I have two dataframes as follows:
import pandas as pd
df1= pd.DataFrame({'Integer':(1,1,1,1),'Name':('John','Mary','Jason','Ruth')})
print(df1)
Integer Name
0 1 John
1 1 Mary
2 1 Jason
3 1 Ruth
df2= pd.DataFrame({'Integer':(2,2,2,2,2),'Name':('Rob','Jason','Mary','Mark','Leo')})
print(df2)
Integer Name
0 2 Rob
1 2 Jason
2 2 Mary
3 2 Mark
4 2 Leo
I want an operation that will 'merge' these two dataframes in a way that it sums the Integer column for the rows with the same string in the Name column, which are not necessarily on the same row. If the Name doesn't appear on both dfs, I'd like the row to just append at the end. Desired results would be:
print(df3)
Integer Name
0 1 John
1 3 Mary
2 3 Jason
3 1 Ruth
4 2 Rob
5 2 Mark
6 2 Leo
I looked into merging, joining, and concat options, but I believe since my rows don't match I may need something similar to vlookup from Excel? The index is not really relevant, happy to reset it during the process. Thanks in advance!

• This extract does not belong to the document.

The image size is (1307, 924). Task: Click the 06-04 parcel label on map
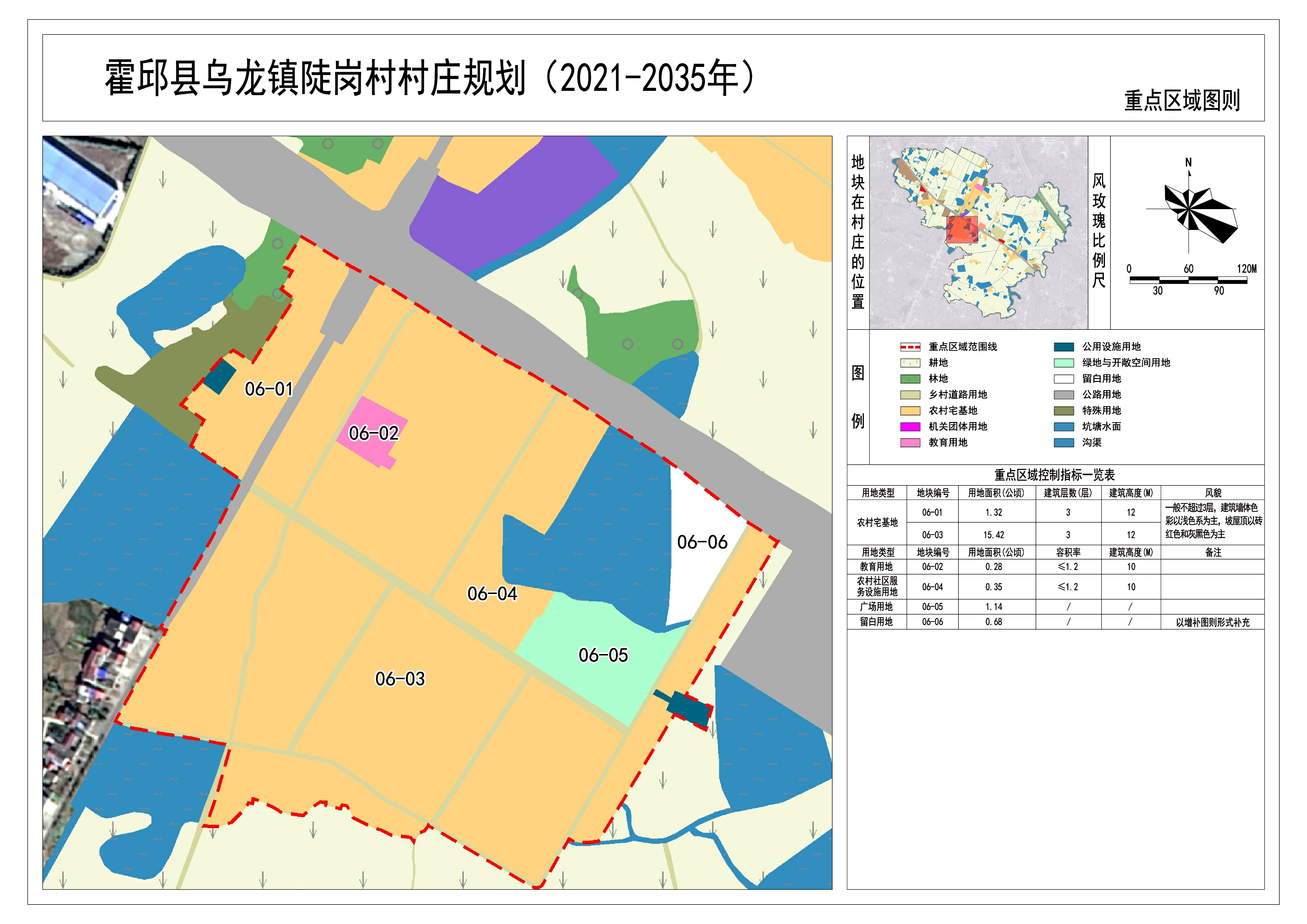pyautogui.click(x=492, y=594)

Edit: pd.concat([df1, df2]).groupby('Name', as_index=False).sum() does not exactly work in my situation. The resulting df3 only contains the rows which are contained both in df1 and df2. The actual dataframe I am working with has many more columns, some strings and some integers, so I'd also have to specify the column in which to perform the .sum().